-------- Data for analysis
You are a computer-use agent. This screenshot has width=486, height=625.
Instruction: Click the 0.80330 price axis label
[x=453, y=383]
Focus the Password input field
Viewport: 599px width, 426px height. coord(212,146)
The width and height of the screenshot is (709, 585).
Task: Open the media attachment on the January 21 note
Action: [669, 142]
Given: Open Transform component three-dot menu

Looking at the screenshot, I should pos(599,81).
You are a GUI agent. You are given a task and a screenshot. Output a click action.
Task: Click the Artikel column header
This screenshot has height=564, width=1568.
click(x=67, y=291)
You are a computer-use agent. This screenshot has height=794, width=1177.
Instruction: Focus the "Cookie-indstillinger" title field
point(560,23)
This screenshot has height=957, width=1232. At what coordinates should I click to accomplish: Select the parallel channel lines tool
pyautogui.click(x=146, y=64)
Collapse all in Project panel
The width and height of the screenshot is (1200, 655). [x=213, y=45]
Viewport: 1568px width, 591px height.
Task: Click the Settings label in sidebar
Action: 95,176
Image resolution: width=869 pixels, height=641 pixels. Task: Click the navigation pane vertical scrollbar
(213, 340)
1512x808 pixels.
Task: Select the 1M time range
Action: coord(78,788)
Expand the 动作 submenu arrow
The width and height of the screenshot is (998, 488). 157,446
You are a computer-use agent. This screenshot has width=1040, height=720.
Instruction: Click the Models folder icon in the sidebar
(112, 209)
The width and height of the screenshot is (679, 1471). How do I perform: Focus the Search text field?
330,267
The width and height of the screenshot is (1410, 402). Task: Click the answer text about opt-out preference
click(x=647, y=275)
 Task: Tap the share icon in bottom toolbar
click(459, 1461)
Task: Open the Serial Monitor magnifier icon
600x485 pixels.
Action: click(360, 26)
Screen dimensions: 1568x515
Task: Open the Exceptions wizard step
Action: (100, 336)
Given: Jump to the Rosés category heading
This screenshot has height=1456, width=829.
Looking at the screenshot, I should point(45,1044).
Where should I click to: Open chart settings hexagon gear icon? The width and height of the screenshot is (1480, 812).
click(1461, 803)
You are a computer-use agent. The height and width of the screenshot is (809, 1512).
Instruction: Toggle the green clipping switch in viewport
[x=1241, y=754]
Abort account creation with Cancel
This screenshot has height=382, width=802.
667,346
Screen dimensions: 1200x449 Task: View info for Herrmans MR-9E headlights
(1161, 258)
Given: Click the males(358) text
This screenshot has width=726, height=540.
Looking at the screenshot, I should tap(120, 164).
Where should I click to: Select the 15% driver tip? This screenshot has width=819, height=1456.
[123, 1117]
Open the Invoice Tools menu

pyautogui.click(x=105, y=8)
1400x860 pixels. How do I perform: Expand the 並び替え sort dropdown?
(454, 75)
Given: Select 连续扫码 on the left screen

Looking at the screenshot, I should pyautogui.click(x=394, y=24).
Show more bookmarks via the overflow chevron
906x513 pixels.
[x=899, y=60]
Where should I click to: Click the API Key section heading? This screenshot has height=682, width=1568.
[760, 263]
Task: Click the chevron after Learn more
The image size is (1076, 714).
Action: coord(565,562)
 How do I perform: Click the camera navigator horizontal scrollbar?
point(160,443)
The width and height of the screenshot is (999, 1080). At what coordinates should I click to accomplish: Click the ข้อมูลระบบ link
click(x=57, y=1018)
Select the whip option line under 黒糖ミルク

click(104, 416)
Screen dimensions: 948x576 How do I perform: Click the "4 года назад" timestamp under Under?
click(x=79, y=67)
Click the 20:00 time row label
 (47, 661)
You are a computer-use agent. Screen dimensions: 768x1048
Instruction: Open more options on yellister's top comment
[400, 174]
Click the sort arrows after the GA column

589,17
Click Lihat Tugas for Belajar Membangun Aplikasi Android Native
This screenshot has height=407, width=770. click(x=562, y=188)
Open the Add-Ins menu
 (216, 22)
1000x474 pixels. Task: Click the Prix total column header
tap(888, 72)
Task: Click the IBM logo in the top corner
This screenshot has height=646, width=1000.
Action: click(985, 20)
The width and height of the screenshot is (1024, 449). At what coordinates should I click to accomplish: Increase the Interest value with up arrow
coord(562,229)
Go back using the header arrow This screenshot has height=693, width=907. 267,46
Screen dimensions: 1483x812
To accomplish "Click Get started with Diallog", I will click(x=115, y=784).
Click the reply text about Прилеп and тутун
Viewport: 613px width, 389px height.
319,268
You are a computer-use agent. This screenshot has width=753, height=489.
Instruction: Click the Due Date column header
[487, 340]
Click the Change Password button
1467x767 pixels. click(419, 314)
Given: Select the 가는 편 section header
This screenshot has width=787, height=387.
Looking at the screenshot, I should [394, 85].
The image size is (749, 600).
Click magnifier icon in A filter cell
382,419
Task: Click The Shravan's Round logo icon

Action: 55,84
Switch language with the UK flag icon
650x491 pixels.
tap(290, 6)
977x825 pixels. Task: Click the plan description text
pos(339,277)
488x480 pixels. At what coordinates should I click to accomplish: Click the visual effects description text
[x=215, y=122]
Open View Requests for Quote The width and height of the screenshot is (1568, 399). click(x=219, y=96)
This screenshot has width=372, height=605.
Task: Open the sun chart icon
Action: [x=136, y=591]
----------------
(What you have to do) Of all the entries above, repeat only the lines from the line that has "Given: Jump to the Rosés category heading" to the line that has "Abort account creation with Cancel", both lines included, exactly.

(Result of the exercise)
Given: Jump to the Rosés category heading
This screenshot has height=1456, width=829.
Looking at the screenshot, I should point(45,1044).
Where should I click to: Open chart settings hexagon gear icon? The width and height of the screenshot is (1480, 812).
click(1461, 803)
You are a computer-use agent. The height and width of the screenshot is (809, 1512).
Instruction: Toggle the green clipping switch in viewport
[x=1241, y=754]
Abort account creation with Cancel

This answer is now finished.